The variance formula can be expressed as:
$$ Var(TTC) = Var(g(\theta;z_i)) \simeq \left(\dfrac{\partial P(t|z_i;\theta)}{\partial t}{|t = TTC}\right)^{-2} Var(P(t|z_i;\theta)){|t=TTC} $$
With covariates acting both on parameters tau and alpha
testiscancer$age_crmin <- (testiscancer$age- min(testiscancer$age)) /sd(testiscancer$age)

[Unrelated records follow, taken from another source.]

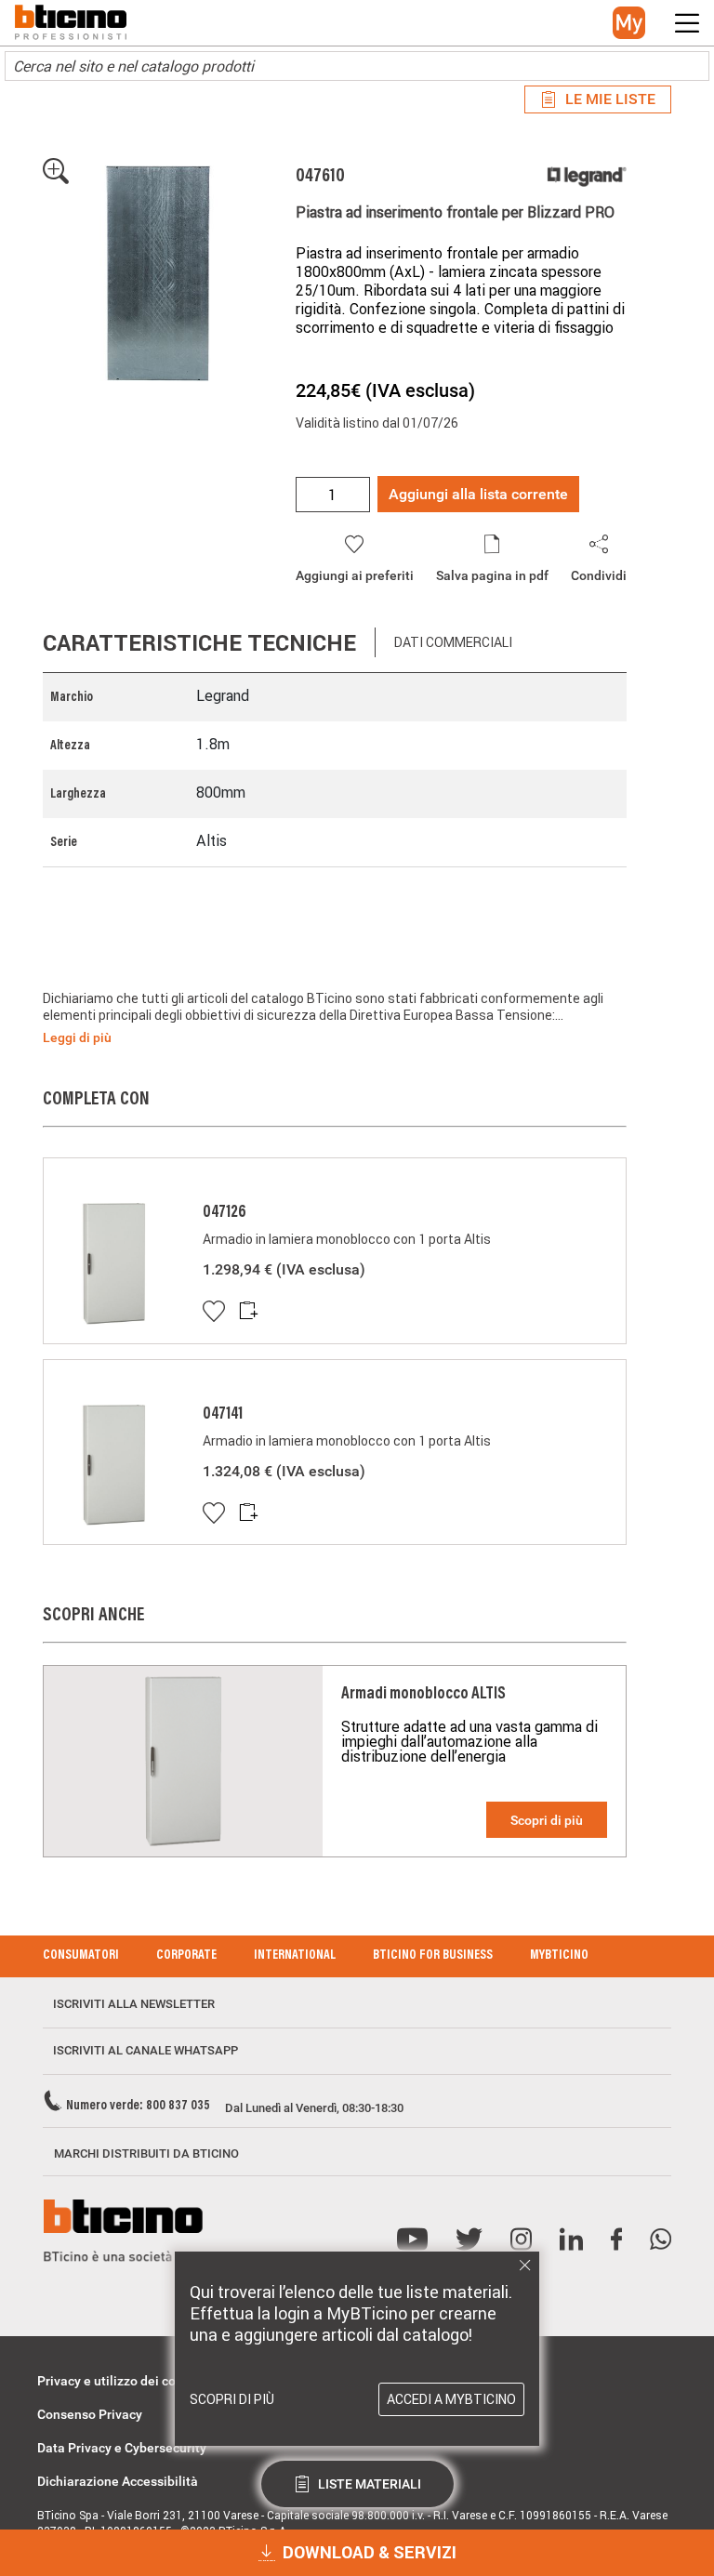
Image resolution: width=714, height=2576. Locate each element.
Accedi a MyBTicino (451, 2399)
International (295, 1955)
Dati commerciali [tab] (453, 642)
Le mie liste (610, 99)
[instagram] (521, 2239)
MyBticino (559, 1955)
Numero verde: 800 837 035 (138, 2106)
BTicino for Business (433, 1955)
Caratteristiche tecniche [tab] (199, 642)
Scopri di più (546, 1820)
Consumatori (81, 1955)
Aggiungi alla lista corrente (478, 494)
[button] (629, 23)
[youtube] (412, 2239)
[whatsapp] (660, 2239)
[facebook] (616, 2239)
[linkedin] (571, 2239)
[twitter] (469, 2239)
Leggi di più (77, 1037)
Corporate (186, 1955)
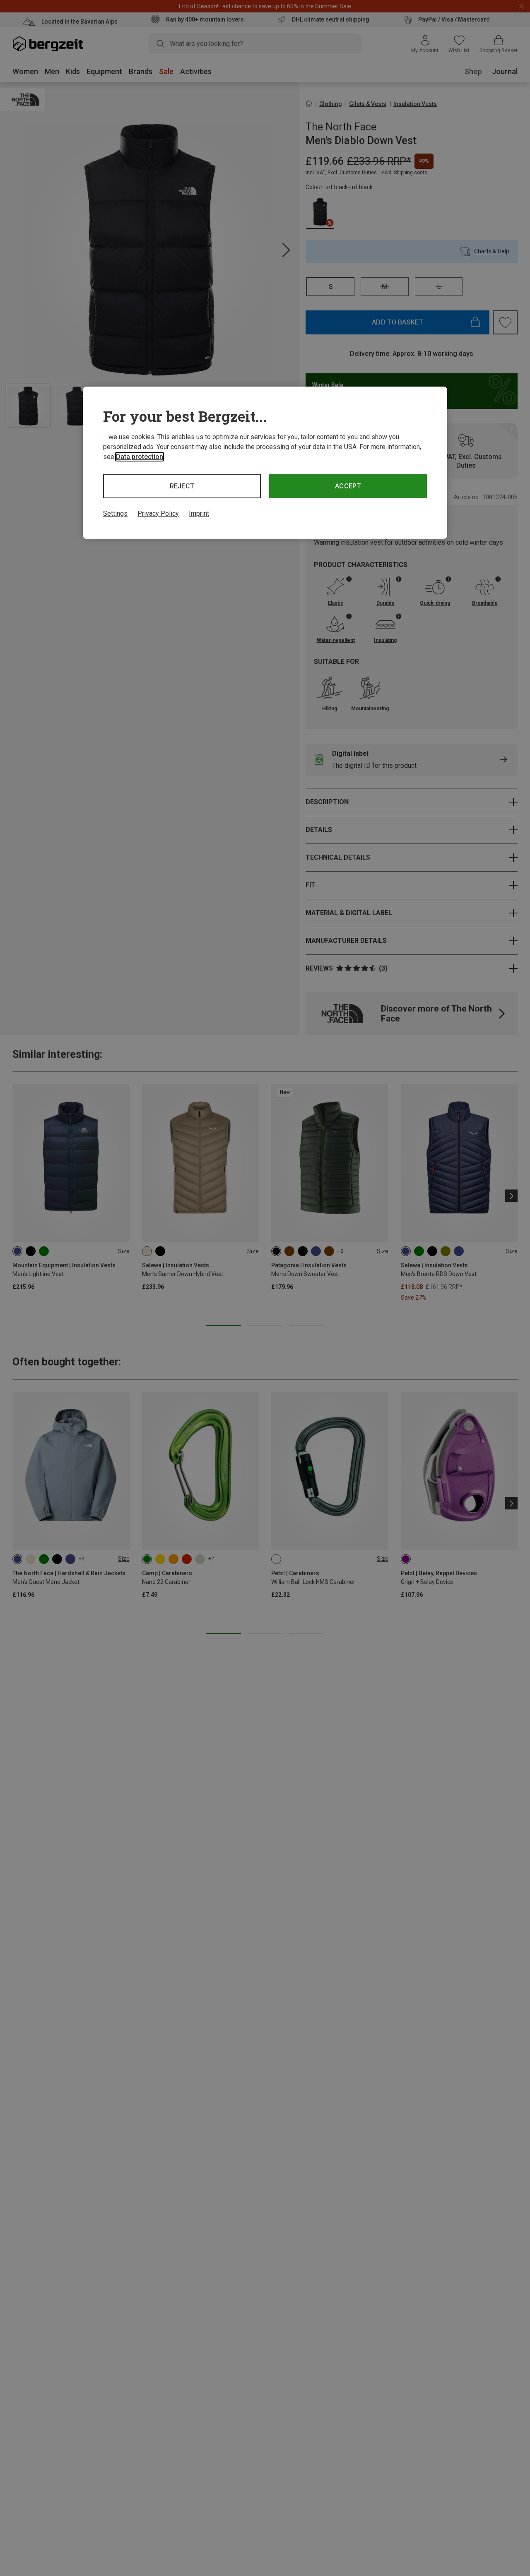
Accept (348, 486)
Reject (182, 486)
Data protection (139, 457)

fit_m1_ad_tneh <- curesurv(Surv(time_obs, event) ~ z_tau(age_crmin) +
z_alpha(age_crmin),
pophaz = "ehazard",
cumpophaz = "cumehazard",
model = "nmixture", dist = "tneh",
link_tau = "linear",
data = testiscancer,
method_opt = "L-BFGS-B")
#> init 5 2.5 5.5 5 -4 lower 0 -5 1 0 -5 upper 100 100 100 100 100
#> Warning in diag(varcov_star): NAs introduits lors de la conversion automatique
#> Warning in diag(varcov): NAs introduits lors de la conversion automatique
#> non convergence with inititial values 1
#> next evaluation with initial values = 2
#> init 7.5 -1.25 7.75 2.5 3 lower 0 -5 1 0 -5 upper 100 100 100 100 100
#> next evaluation with initial values = 3
fit_m1_ad_tneh
#> Call:
#> curesurv(formula = Surv(time_obs, event) ~ z_tau(age_crmin) +
#> z_alpha(age_crmin), data = testiscancer, pophaz = "ehazard",
#> cumpophaz = "cumehazard", model = "nmixture", dist = "tneh",
#> link_tau = "linear", method_opt = "L-BFGS-B")
#>
#> coef se(coef) z p
#> alpha0 2.87737 0.24078 11.950 < 2e-16
#> alpha_1_(age_crmin) -0.50128 0.07498 -6.685 2.30e-11
#> beta 5.15005 1.04335 4.936 7.97e-07
#> tau0 3.25831 0.55340 5.888 3.91e-09
#> tau_1_(age_crmin) 3.46300 1.23871 2.796 0.00518
#>
#> Estimates and their 95% CI after back-transformation
#> estimates LCI UCI
#> alpha0 2.877 2.405 3.349
#> alpha_1_(age_crmin) 2.376 2.229 2.523
#> beta 5.150 3.105 7.195
#> tau0 3.258 2.174 4.343
#> tau_1_(age_crmin) 6.721 4.293 9.149
#>
#> Cured proportion exp[-(ζ0+ζ*Z)* B((α0+α*Z)β)] and its 95% CI
#> (For each Z of (age_crmin) the others are at reference level)
#>
#> estimates LCI UCI
#> π0z_alpha0 0.9675 0.7989 0.9949
#> π0z_alpha(age_crmin) 0.9601 0.8183 0.9689
#> π(age_crmin)z_alpha0 0.9341 0.6231 0.9900
#> π(age_crmin)z_alpha(age_crmin) 0.9227 0.6613 0.9356
#>
#> log-likelihood: -2544.1 (for 5 degree(s) of freedom)
#> AIC: 5098.2
#>
#> n= 2000 , number of events= 949
#mean of age
newdata1 <- with(testiscancer,
expand.grid(event = 0,
age_crmin = mean(age_crmin),
time_obs = seq(0.001,10,0.1)))
pred_agemean <- predict(object = fit_m1_ad_tneh, newdata = newdata1)
#max of age
newdata2 <- with(testiscancer,
expand.grid(event = 0,
age_crmin = max(age_crmin),
time_obs = seq(0.001,10,0.1)))
pred_agemax <- predict(object = fit_m1_ad_tneh, newdata = newdata2)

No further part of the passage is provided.